Und ausgerechnet einem „Kind der Westkurve" war es dann auch vorbehalten, das Remis mit seinem tollen Treffer mit dem Hinterkopf zum 3:3 zu sichern: Mathias Abel. Der im Sommer 2008 zum FCK zurückgekehrte gebürtige Lauterer bekam nach langer Leidenszeit nach dem Ausfall Rodneis und Jan Simuneks vor knapp drei Wochen im Pokal gegen Bielefeld seine Chance und nutzte sie. Sein Tor ist die vorläufige Krönung dieses kleinen, ganz persönlichen Fußball-Märchens - nach drei Kreuzbandrissen ist für viele Profis die Karriere zu Ende. „Ich merke, dass es von Spiel zu Spiel auch körperlich und von der Schnelligkeit her immer besser läuft", meinte der 29-Jährige. „Wir wussten, dass wir in der zweiten Halbzeit Richtung Westkurve spielen würden und dass uns das helfen würde", schwärmte Abel. „Ich habe solche herumgebogenen Spiele schon als Kind und Jugendlicher dort in der Westkurve erlebt."
Dieses besondere Flair kennt auch VfB-Trainer Jens Keller, früher Profi in Stuttgart, beim VfL Wolfsburg, 1. FC Köln und Eintracht Frankfurt. „Mit dem 3:1 kam dieses Betzenberg-Gefühl. Das habe ich hier schon oft genug erlebt. Das ließ die FCK-Spieler ein paar Schritte mehr machen. Und wir haben dann die entscheidenden paar Schritte zu wenig gemacht", bilanzierte der 39-Jährige.
„Wir müssen brutal um jeden Punkt kämpfen", beschwor Mathias Abel nach dem Remis den Überlebensmut seiner Mannschaft. Christian Tiffert, die Seele des Spiels, mahnte, endlich auch ertragreich Fußball zu spielen. Tiffert genießt jede Minute auf dem Berg, den er mit zum Beben brachte. Micanskis Tor bereitete er mit einer klasse Flanke vor, den Ball, den Ivo Ilicevic mit links in den rechten Torwinkel hämmerte, legte Tiffert vor, der auch den Freistoß zu Abels Treffer absetzte. Klasse!
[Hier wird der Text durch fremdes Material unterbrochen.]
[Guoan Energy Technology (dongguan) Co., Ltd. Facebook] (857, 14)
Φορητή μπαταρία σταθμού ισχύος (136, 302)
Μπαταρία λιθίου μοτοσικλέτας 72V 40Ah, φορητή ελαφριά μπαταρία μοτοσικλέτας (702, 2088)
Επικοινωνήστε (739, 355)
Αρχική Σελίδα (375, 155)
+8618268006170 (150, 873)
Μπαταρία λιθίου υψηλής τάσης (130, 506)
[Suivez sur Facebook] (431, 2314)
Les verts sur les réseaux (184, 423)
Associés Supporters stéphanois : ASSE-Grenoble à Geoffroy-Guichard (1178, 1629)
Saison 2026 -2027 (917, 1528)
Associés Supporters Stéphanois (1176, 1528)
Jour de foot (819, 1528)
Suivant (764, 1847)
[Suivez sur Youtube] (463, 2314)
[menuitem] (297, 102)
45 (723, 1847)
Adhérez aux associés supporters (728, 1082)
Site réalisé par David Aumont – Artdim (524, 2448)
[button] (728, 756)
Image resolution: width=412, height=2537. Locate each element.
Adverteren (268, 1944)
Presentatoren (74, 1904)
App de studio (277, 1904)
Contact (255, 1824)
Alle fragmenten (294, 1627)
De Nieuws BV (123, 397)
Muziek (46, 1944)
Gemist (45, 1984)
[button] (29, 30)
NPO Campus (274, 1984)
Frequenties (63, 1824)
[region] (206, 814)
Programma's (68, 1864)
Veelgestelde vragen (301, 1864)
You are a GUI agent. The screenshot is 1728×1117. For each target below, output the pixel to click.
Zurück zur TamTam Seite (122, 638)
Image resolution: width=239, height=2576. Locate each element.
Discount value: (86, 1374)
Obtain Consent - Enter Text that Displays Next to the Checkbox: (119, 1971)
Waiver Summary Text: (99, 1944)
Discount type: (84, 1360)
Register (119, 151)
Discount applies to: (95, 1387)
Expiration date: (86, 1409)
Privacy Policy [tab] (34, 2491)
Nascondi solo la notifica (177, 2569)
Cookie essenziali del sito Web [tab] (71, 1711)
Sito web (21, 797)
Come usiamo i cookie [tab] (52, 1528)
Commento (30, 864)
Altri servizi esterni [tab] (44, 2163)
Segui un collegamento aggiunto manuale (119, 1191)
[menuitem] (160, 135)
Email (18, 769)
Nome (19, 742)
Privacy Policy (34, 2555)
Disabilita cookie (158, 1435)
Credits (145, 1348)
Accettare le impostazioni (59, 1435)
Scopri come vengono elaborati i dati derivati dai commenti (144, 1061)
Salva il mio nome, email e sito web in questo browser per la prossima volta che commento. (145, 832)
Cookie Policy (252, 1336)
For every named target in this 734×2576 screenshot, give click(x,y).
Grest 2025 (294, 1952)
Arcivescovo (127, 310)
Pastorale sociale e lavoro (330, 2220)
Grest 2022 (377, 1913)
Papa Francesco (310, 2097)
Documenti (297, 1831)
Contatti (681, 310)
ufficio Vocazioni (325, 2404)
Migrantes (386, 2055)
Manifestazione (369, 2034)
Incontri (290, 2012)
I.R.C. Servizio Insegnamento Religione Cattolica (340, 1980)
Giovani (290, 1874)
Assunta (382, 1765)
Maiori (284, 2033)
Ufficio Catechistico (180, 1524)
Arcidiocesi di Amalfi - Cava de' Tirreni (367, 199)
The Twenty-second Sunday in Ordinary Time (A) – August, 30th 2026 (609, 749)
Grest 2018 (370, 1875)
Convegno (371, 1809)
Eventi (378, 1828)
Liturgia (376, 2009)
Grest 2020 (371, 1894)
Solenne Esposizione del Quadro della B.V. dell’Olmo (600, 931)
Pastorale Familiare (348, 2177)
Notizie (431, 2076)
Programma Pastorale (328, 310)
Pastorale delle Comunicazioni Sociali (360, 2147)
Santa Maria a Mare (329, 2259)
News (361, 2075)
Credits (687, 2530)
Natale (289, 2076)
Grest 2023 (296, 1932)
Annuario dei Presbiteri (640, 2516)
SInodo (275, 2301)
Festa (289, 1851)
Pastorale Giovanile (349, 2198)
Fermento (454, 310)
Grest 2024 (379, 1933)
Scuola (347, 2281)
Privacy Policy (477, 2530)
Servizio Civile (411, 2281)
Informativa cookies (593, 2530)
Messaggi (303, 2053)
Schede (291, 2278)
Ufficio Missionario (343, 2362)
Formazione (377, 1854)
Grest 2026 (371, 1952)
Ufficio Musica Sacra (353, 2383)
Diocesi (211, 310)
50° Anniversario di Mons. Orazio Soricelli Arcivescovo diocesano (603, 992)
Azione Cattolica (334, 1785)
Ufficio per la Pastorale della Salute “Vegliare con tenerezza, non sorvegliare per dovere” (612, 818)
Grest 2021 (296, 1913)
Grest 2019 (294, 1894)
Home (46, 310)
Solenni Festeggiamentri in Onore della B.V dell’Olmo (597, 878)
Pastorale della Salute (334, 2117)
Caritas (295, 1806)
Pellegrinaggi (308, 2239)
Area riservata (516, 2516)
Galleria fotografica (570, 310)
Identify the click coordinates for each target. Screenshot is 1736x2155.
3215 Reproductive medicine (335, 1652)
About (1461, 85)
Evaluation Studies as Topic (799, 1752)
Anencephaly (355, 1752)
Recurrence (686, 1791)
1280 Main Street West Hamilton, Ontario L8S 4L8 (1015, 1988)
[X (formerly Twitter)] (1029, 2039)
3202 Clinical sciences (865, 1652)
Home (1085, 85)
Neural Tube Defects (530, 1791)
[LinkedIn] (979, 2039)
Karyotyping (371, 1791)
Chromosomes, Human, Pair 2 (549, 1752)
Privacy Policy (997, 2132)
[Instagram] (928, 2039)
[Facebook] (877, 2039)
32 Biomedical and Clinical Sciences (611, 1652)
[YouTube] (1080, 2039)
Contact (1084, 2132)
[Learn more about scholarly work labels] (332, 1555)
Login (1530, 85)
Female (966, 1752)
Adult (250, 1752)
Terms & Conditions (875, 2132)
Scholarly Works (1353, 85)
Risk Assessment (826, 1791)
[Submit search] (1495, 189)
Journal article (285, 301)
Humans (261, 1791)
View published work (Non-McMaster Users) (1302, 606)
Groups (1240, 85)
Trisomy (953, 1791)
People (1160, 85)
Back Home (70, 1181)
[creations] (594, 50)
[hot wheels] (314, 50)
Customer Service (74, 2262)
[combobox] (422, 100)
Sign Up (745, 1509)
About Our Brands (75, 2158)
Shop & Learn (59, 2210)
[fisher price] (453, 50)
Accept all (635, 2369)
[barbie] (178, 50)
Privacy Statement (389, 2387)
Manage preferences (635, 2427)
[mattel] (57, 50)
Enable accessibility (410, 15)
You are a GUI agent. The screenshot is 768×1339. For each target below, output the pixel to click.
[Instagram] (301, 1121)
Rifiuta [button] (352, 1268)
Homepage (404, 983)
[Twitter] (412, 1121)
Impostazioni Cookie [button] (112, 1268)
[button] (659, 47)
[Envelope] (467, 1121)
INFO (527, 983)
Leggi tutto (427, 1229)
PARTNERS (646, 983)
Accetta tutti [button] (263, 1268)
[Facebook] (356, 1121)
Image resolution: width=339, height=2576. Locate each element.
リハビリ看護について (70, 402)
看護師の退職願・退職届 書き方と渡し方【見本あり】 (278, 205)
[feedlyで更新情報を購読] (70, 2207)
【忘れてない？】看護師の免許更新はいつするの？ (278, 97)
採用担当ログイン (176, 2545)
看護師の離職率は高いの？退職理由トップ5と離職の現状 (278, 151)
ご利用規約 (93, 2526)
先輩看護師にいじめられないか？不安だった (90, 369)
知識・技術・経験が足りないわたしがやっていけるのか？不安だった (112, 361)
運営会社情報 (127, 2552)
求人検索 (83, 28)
„Ich bin froh, dass wir das 3:3 noch gemacht haben. Aber es war mehr drin", befand Ilicevic nach seinem Traumtor. Er ist wieder fit und wie die Kollegen Lakic und Hoffer auf Länderspiel-Reisen. Jan Moravek ist angeschlagen und sagte seinen Einsatz für Tschechien ab.